Data Architecture Design: Contribute to the design of scalable and secure data solutions, ensuring alignment with business and technical needs.
ETL/ELT Pipeline Development: Develop and optimize efficient pipelines to ingest, transform, and load data from diverse sources into structured formats for analytics.
Data Source Analysis: Analyze structured and unstructured data sources, recommending strategies for ingestion, processing, and classification.
Data Layer Development: Assist in building a robust data layer that supports both batch and real-time processing.
Data Ingestion & Cleansing: Implement strategies for validating and cleansing data to ensure quality and compliance with governance policies.
Query Optimization: Write and optimize SQL queries to improve performance and efficiency across large datasets.
Data Migration: Support migration projects from legacy systems to cloud platforms, ensuring accuracy and minimal downtime.
Performance Monitoring: Monitor data workflows, troubleshoot bottlenecks, and propose improvements.
Collaboration: Work closely with analysts, scientists, and business teams to translate requirements into data models.

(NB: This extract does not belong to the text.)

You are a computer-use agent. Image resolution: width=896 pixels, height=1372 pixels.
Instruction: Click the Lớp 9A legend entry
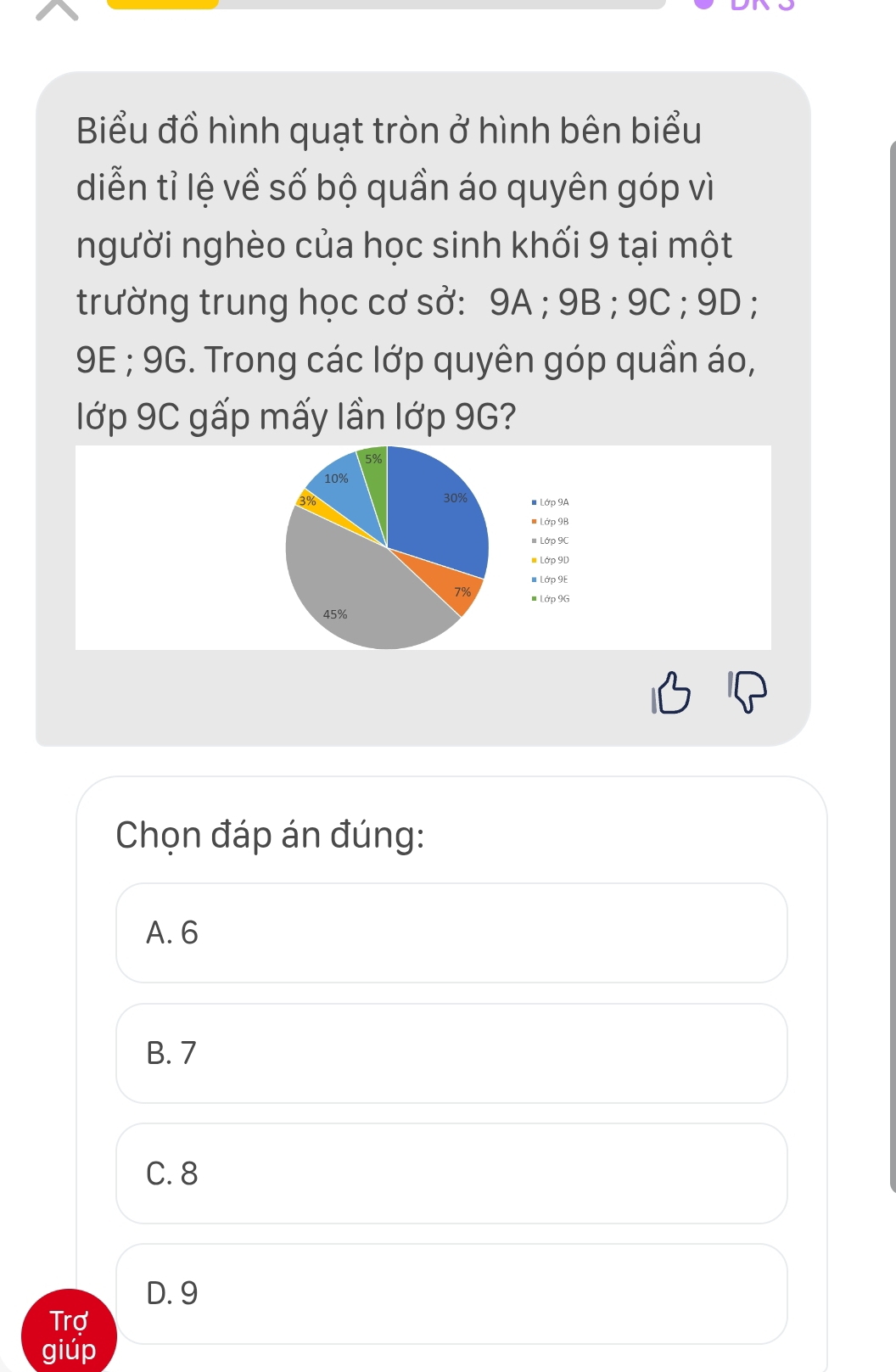[x=552, y=502]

Data Governance & Security: Apply governance standards and security best practices, ensuring compliance with regulations (e.g., GDPR).

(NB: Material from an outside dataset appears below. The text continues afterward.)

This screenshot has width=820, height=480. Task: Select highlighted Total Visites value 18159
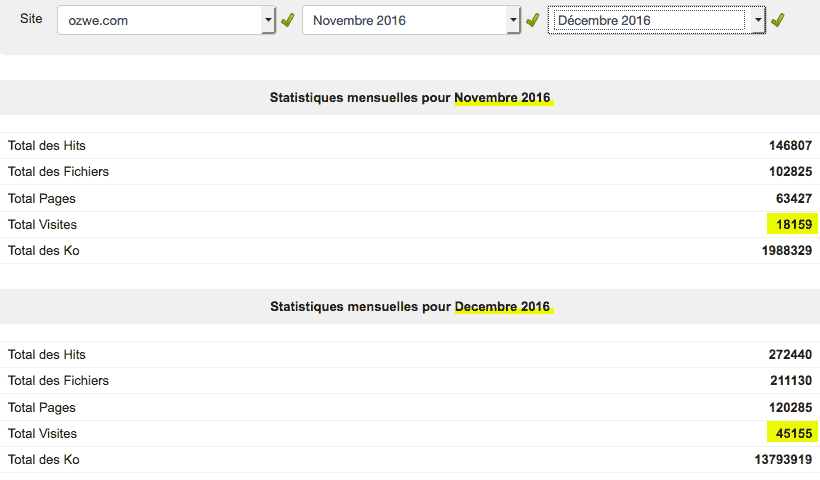(793, 224)
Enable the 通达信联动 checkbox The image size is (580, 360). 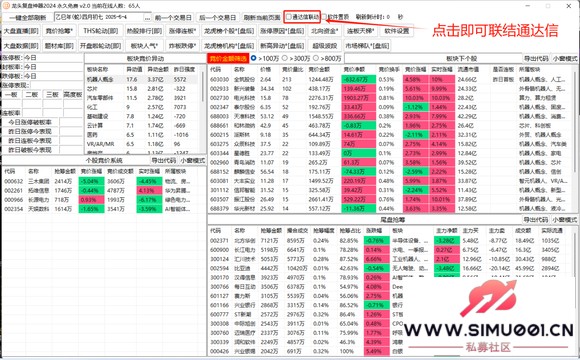coord(289,17)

Continuous Learning: Stay updated on emerging tools and practices, contributing to team innovation and improvement.
Qualifications
5+ years of experience in data engineering or related roles.
Strong knowledge of SQL, relational databases, and query optimization.
Hands-on experience with ETL/ELT tools and cloud platforms (AWS, Azure, or GCP).
Familiarity with data governance, security, and compliance frameworks.
Solid understanding of batch and real-time data processing.
Collaborative mindset with ability to work across technical and business teams.